● Task details: In the records, from the beginning up to and including the line containing "Action: (x=116, y=36)", change "calendar icon" to "date picker icon" and rewrite those lines with no other edits, omitting the pictures.

● Material supplied:

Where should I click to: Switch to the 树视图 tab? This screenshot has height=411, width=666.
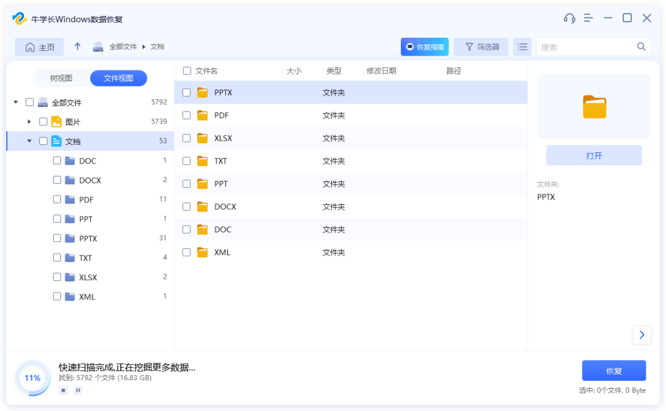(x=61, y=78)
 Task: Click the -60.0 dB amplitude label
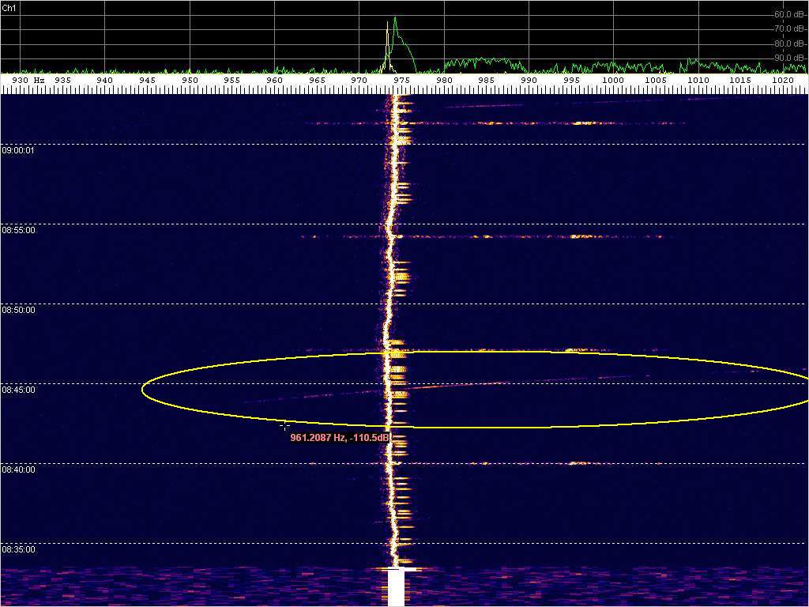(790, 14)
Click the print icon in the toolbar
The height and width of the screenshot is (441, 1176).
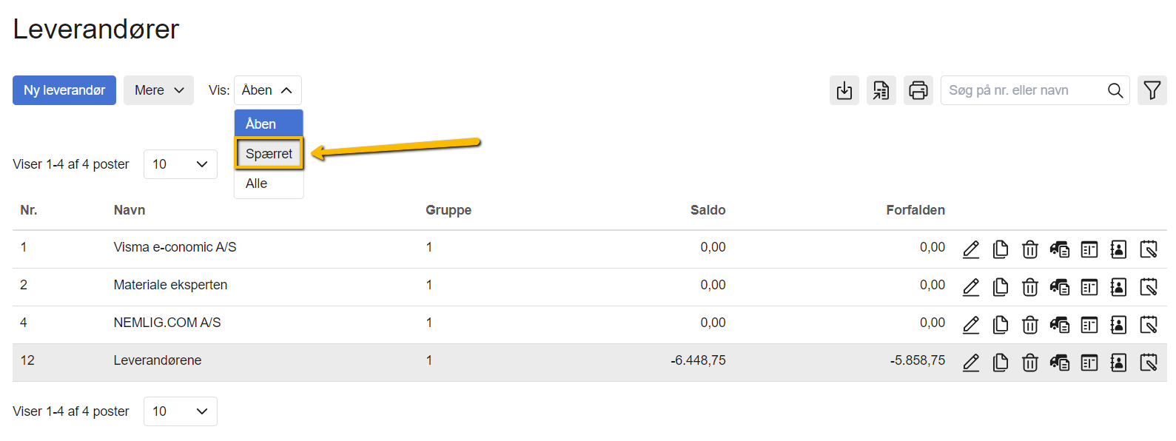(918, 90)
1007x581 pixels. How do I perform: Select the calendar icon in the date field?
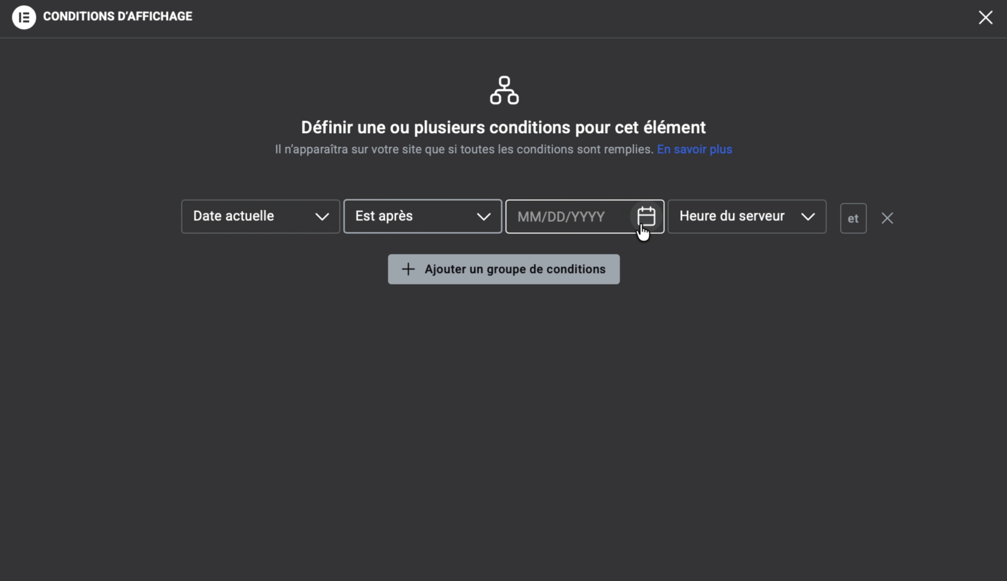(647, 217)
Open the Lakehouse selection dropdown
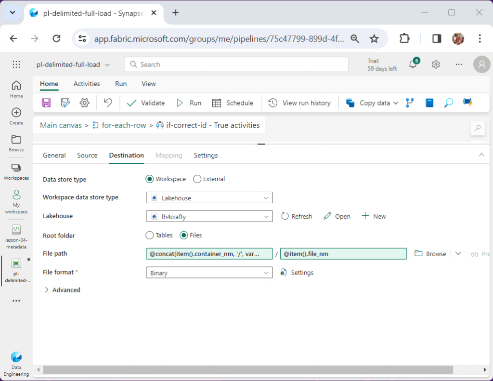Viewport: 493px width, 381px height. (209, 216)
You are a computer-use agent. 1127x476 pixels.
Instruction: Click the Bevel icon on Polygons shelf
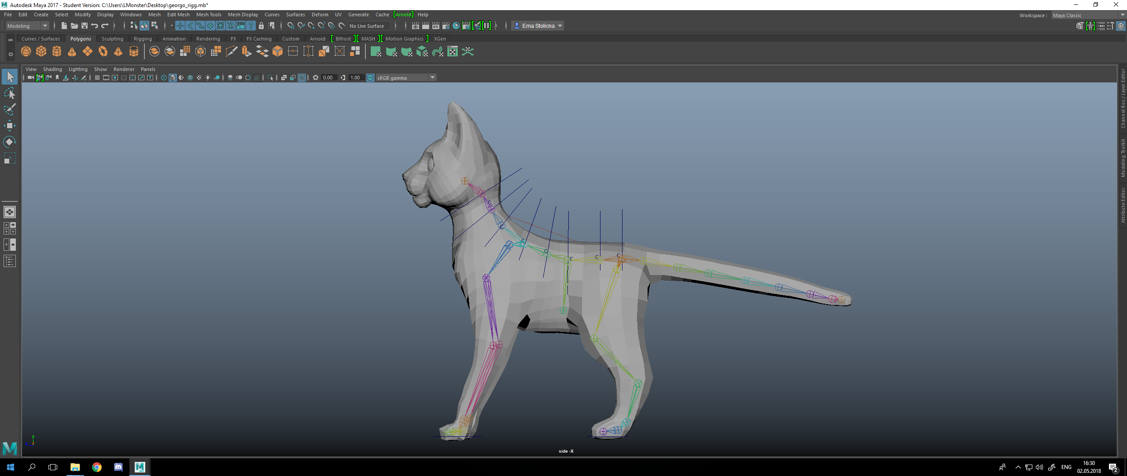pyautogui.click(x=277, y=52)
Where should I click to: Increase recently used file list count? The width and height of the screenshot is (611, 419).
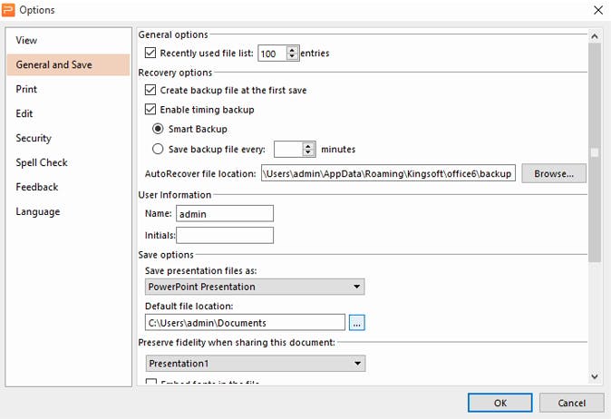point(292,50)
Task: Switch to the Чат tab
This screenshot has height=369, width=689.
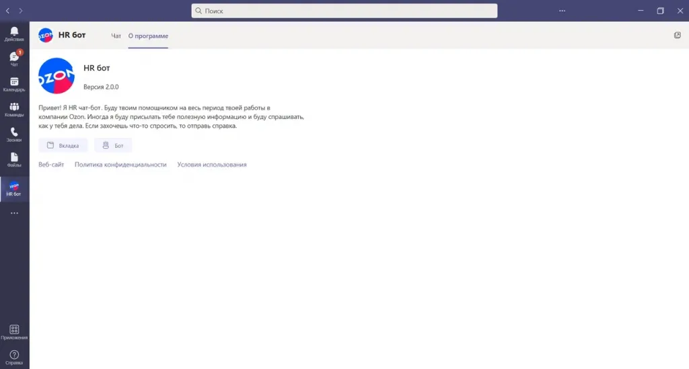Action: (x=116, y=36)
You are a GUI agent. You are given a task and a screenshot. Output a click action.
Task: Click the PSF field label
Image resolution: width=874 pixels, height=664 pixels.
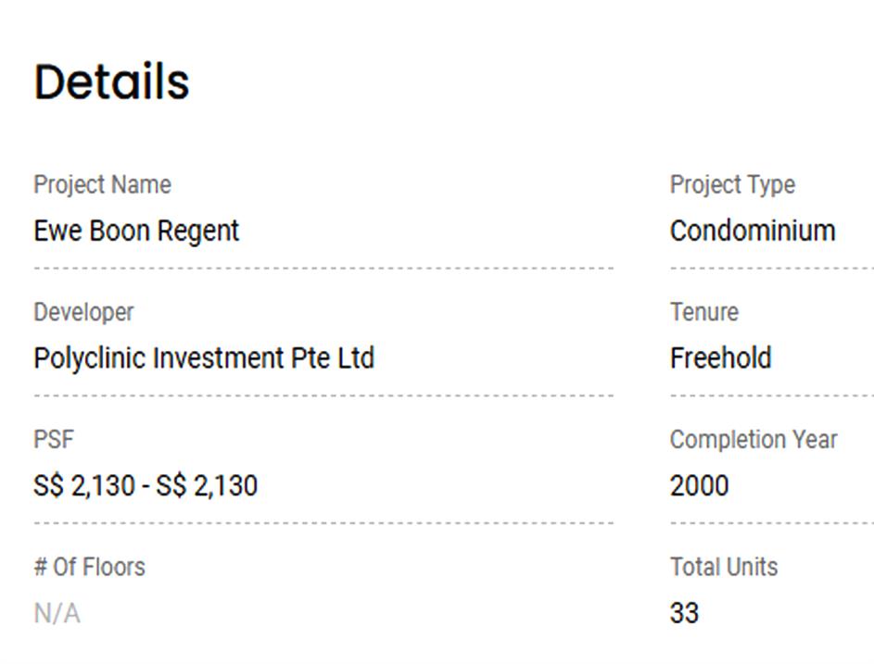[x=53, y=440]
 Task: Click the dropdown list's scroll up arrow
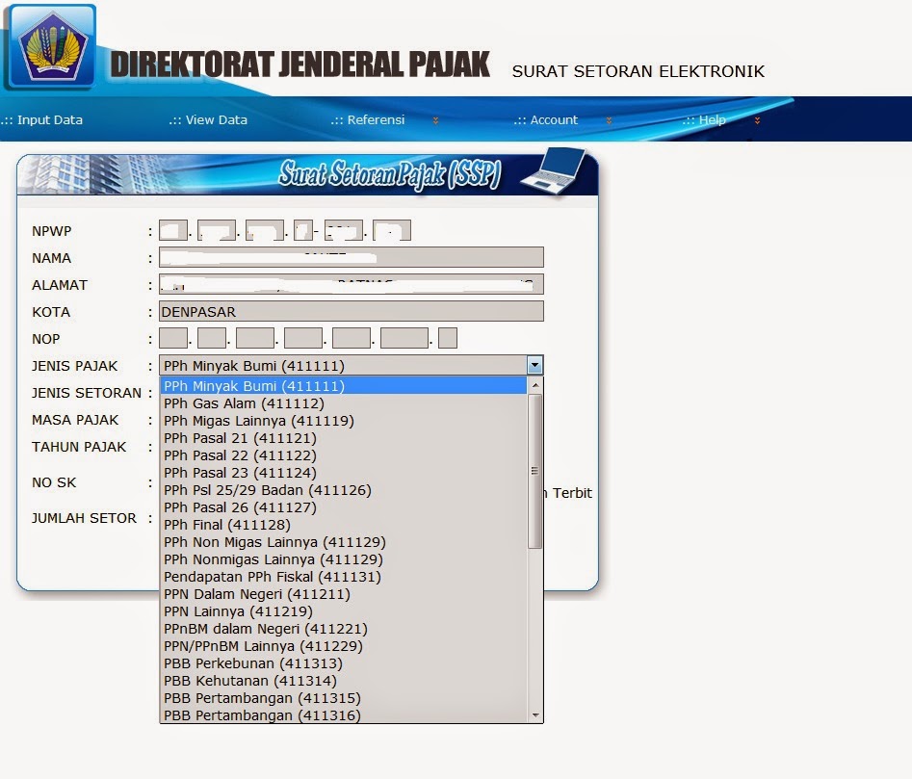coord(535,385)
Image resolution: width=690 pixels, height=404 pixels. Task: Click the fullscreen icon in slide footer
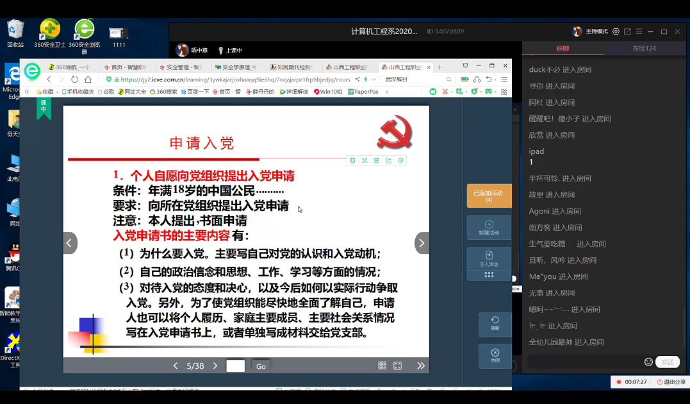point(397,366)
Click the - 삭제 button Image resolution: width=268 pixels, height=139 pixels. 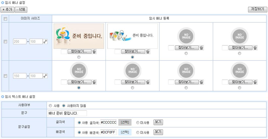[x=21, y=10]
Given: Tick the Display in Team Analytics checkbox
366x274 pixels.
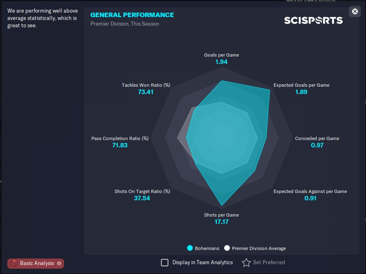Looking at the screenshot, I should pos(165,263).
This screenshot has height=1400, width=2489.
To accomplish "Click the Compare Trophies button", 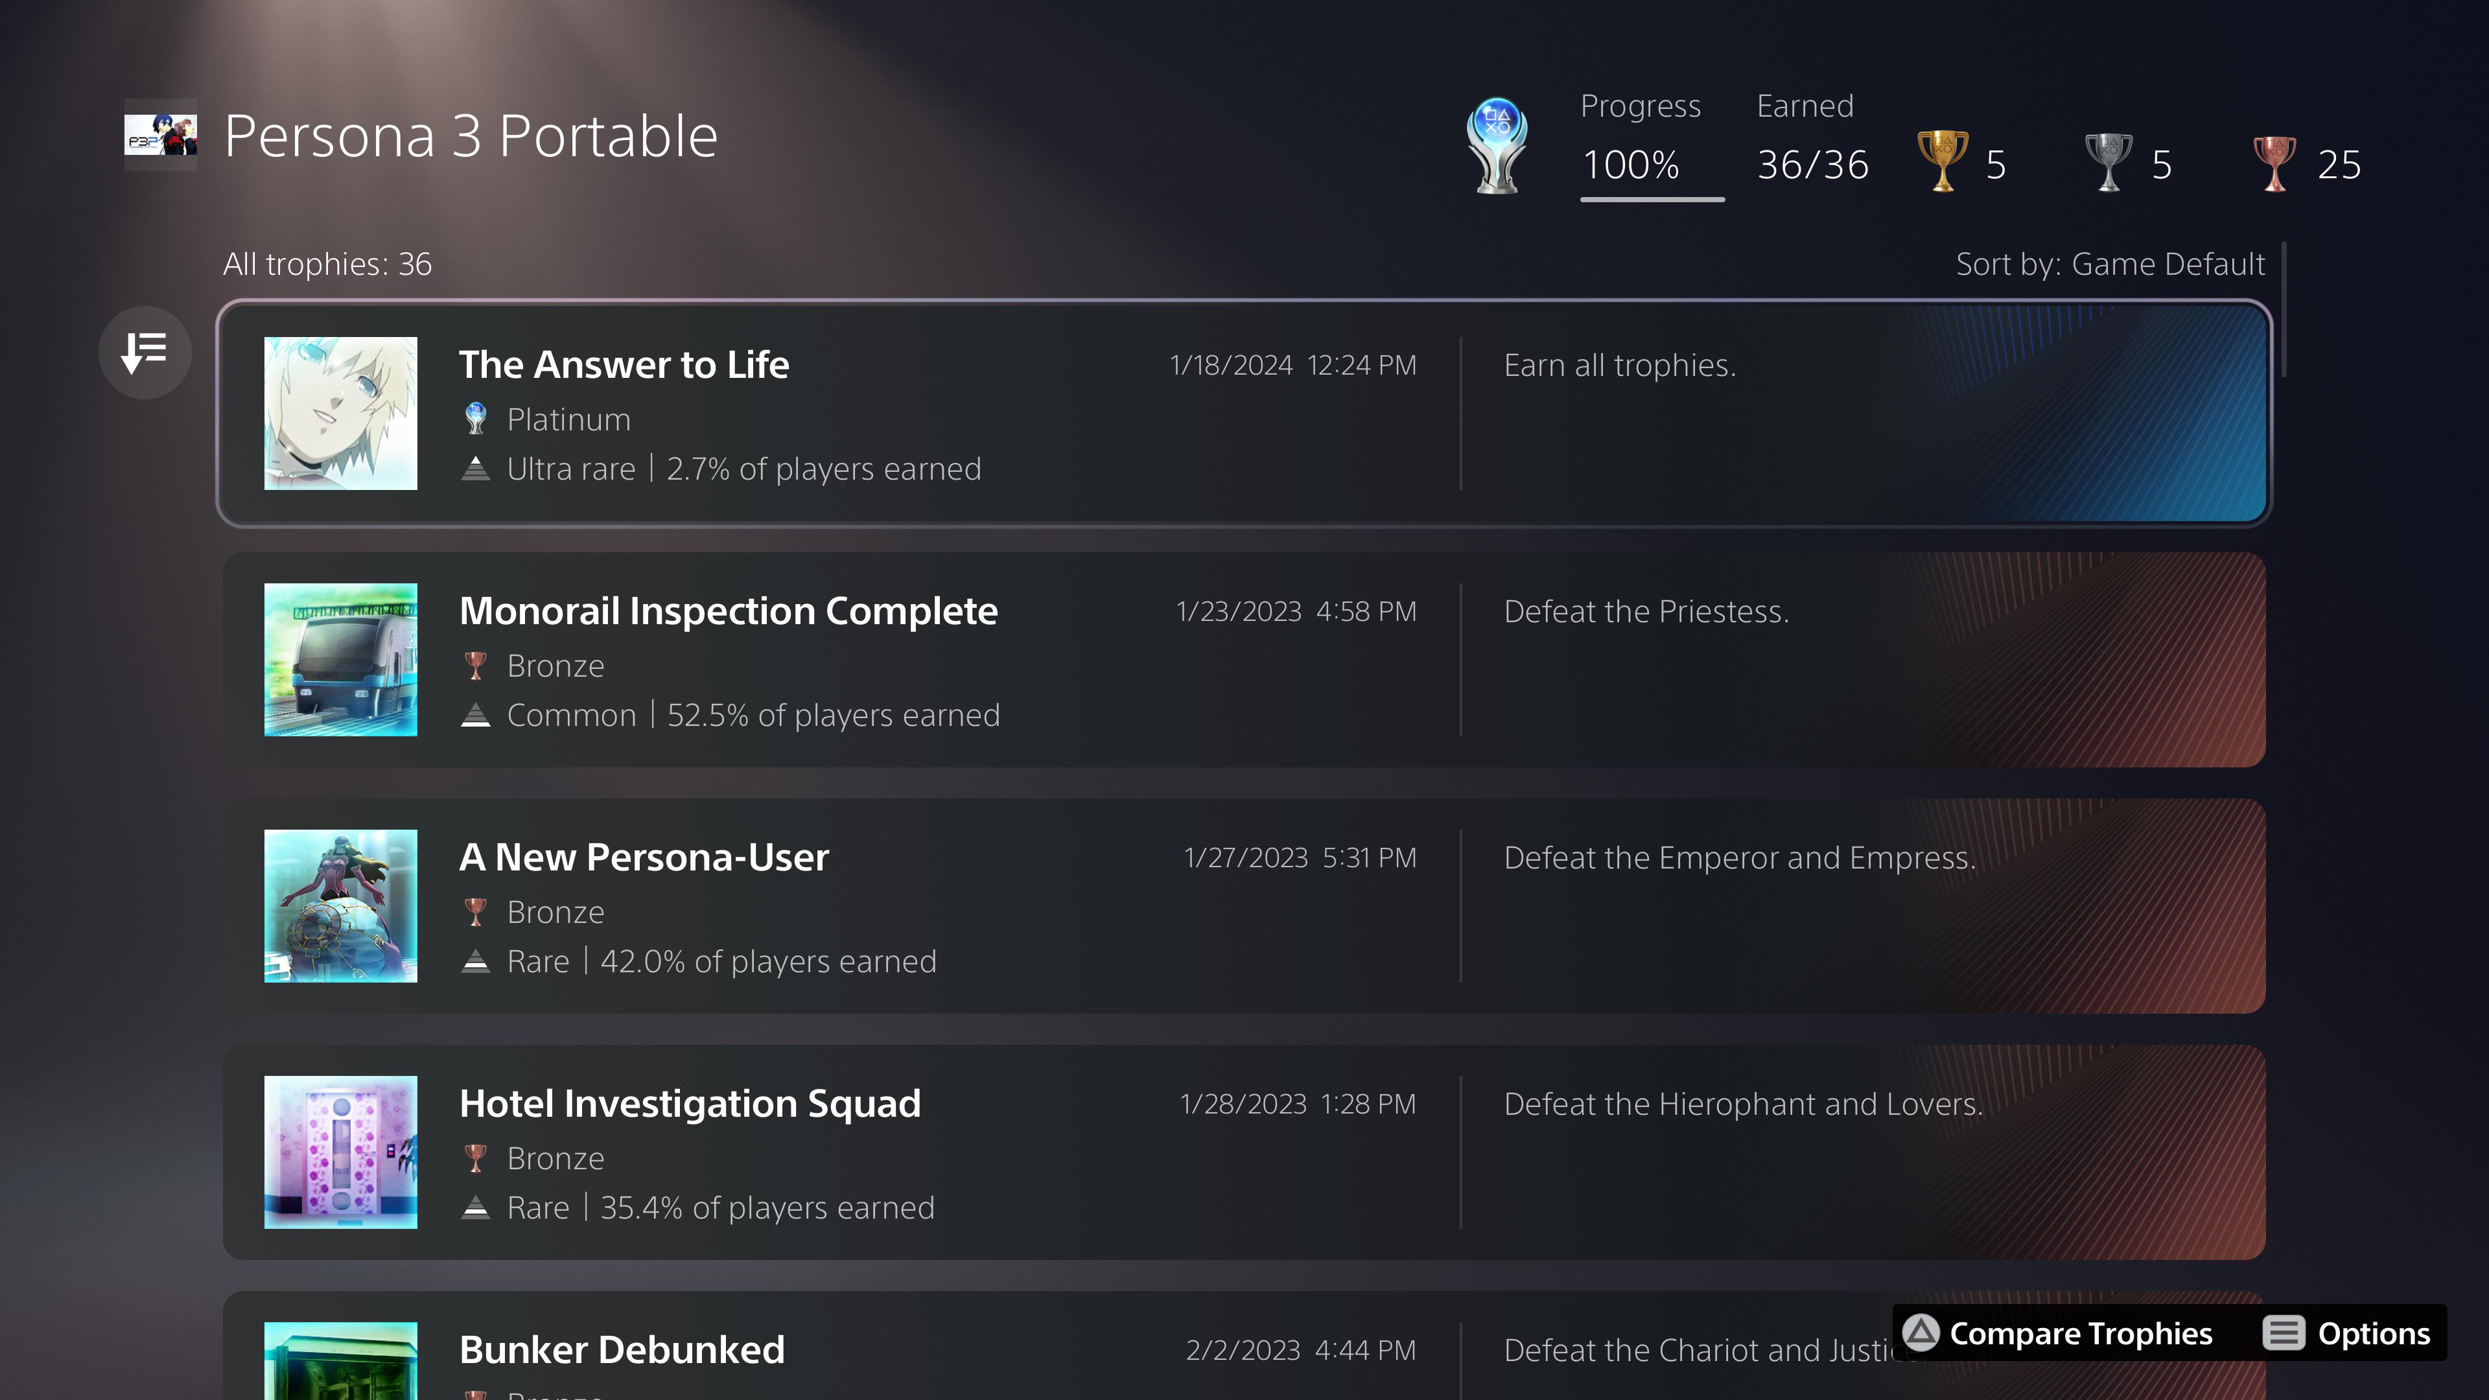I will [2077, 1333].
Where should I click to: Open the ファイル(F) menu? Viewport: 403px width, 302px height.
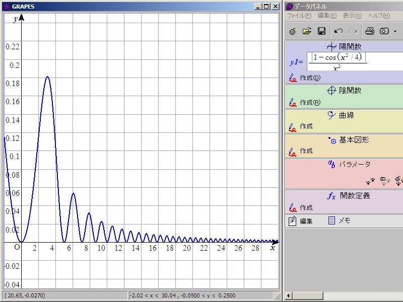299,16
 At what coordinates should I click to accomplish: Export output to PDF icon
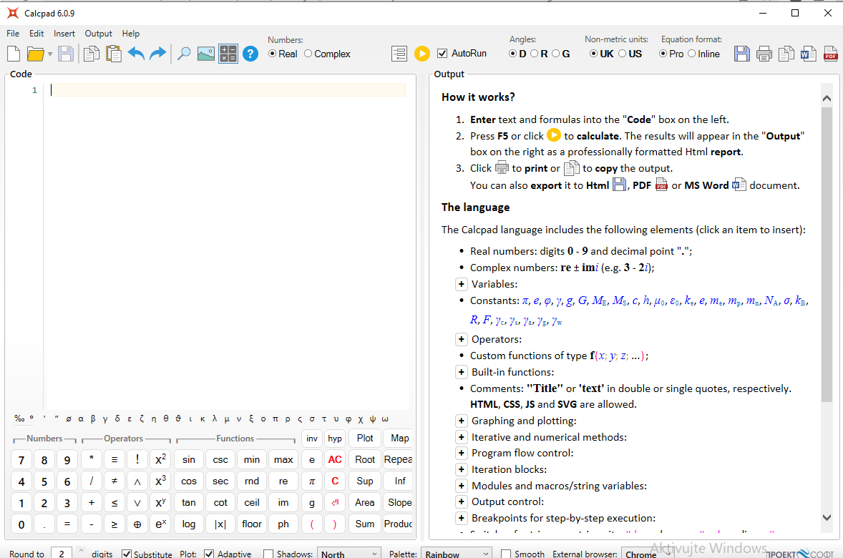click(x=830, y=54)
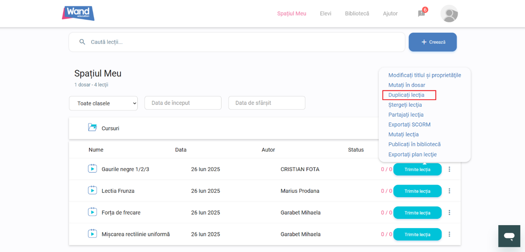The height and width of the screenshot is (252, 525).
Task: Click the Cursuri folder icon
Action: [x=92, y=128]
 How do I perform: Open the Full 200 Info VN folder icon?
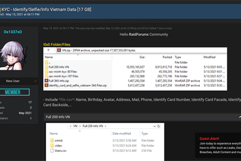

● Output for this task:
Where should I click to: Switch to the 树视图 tab? This screenshot has height=411, width=666.
(x=61, y=78)
 Task: Click the -60.0 dB amplitude label
(790, 14)
Click the print icon in the toolbar
The height and width of the screenshot is (441, 1176).
(918, 90)
1007x581 pixels. How do I perform: Select the date picker icon in the date field?
(647, 217)
Open the Lakehouse selection dropdown
Viewport: 493px width, 381px height. (209, 216)
You are a computer-use agent. 1127x476 pixels.
Instruction: Click the Bevel icon on Polygons shelf
pyautogui.click(x=277, y=52)
Where should I click to: Increase recently used file list count? The width and height of the screenshot is (611, 419).
point(292,50)
Task: Switch to the Чат tab
This screenshot has height=369, width=689.
Action: (x=116, y=36)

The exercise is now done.